Giving and the Garden
Meghan is Land Morphology's newest staff member. She is a landscape architect with both public and private design experience.
I love working in the soil and finding bugs. Last week, as I uncovered a garden bed from its winter burlap cover, I found dozens of earthworms and centipedes of all sizes. Some were smaller than an inch while others were longer than my palm. Seeing such life in the soil tells me that the soil itself is very healthy, and that healthy food is what it will grow.
I am the Giving Garden Coordinator at the Interbay P-Patch. I have been volunteering in this giving garden since I moved to Seattle in 2008. This garden is where I made my first friends in the city. Now, I lead a team of volunteers each week, keep crop records, and coordinate supplies and deliveries.
The Seattle Giving Garden Network is an all volunteer-run organization which helps connect gardens, greenhouses, and gardeners in order to grow and donate organic produce within Seattle. There are 60+ giving gardens spread throughout the city, and the food goes to those in need at food banks, senior centers, or shelters.
Interbay P-Patch’s Giving Garden started more than 15 years ago as a growing garden for the Chicken Soup Brigade. Gardeners tend about 1,000 square feet of raised garden beds, and produce goes to the Ballard Food Bank and Mary’s Place day shelter.
The garden’s volunteers meet once a week, after work, during the primary growing season, April through October.
Each week, usual tasks include: planting seeds or starts, weeding, laying down mulch, creating compost, irrigating, harvesting the mature crops, and preparing them for donation. Some weeks are leisurely, if nothing is ready to harvest, while other weeks are a flurry of activity.
The best part comes after the work party! Volunteers gather in the garden’s pavilion and have a pot-luck dinner together. Everyone brings a little something, and we share a meal and conversation. It’s a great way to bond as a little community and build friendships. Since it’s a potluck, the menu can be unpredictable. Once, everyone brought a bottle of wine and no one brought any food!

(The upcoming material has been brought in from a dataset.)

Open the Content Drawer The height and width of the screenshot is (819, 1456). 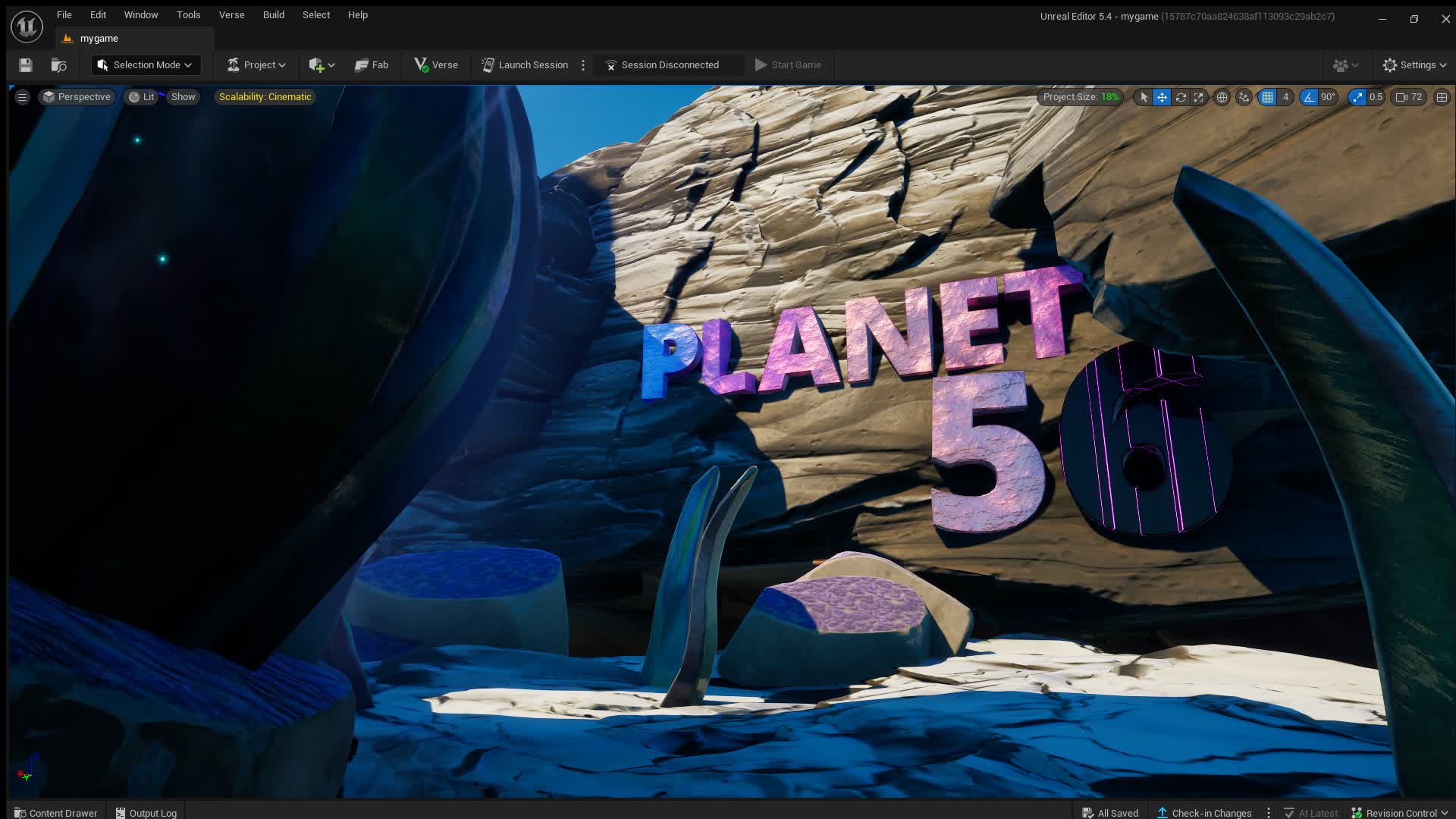[x=55, y=813]
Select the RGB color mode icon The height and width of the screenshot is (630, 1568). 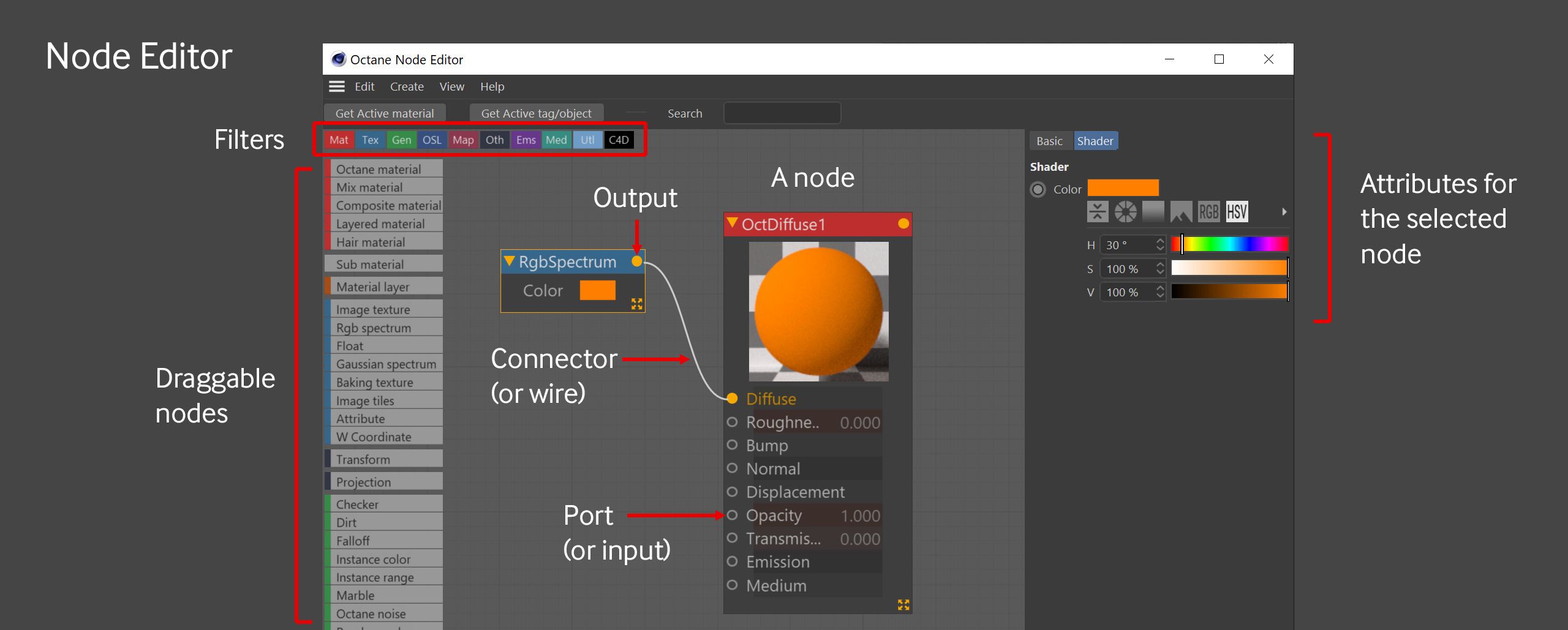1209,212
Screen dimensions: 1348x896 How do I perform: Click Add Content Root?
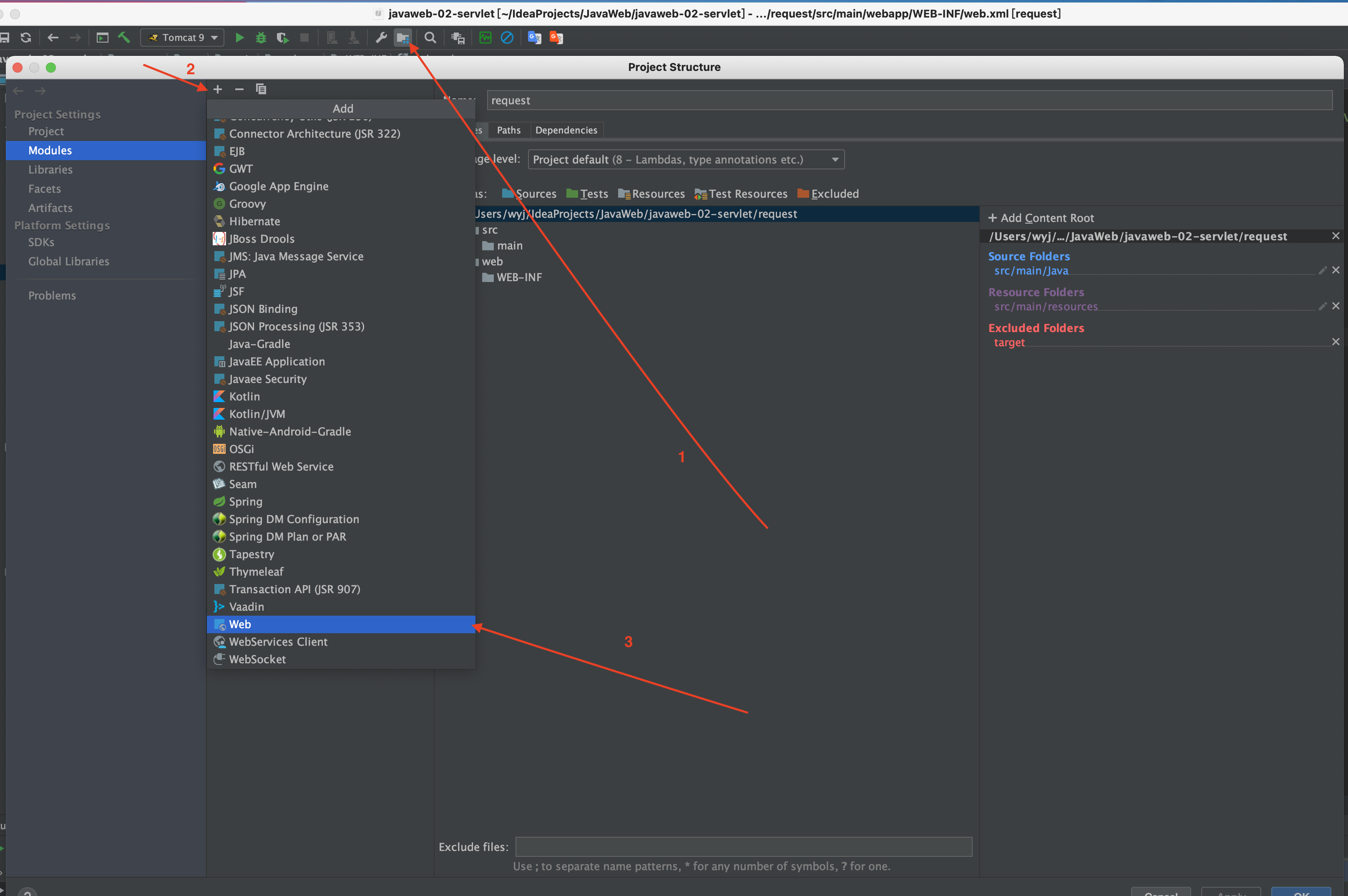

Veggie gardening can be a challenge if the gardener is not used to our PNW climate.
Our summers are not quite long enough and not quite hot enough to grow many of the prized summertime veggies. Tomatoes, peppers, melons, okra, and other heat lovers often don’t have enough time to mature and produce fruit on their own. Using transplants, cloches, and other season extenders tend to be essential. Also, it is wise to use varieties geared toward our climate. I just discovered a short-season okra which matures from transplant to fruit in only 30 days! (I love okra.)
On the flip side, our winters are mild and our springs and autumns are moist and cool. It is very easy to grow cool-season crops practically year-round. Kale, chard, collards, lettuce, arugula, peas, and beets can thrive in the garden from March until late June and again from September through November. A gardener can even raise veggies in the winter, such as cabbage, leeks, broccoli, Brussel sprouts, and more kale. I currently have three varieties of leeks in my own garden, to harvest through the entire fall and winter.
If you have a veggie garden, please consider growing a row for those in need. And if you’d like to get involved as a volunteer, reach out to the community garden or food bank near you!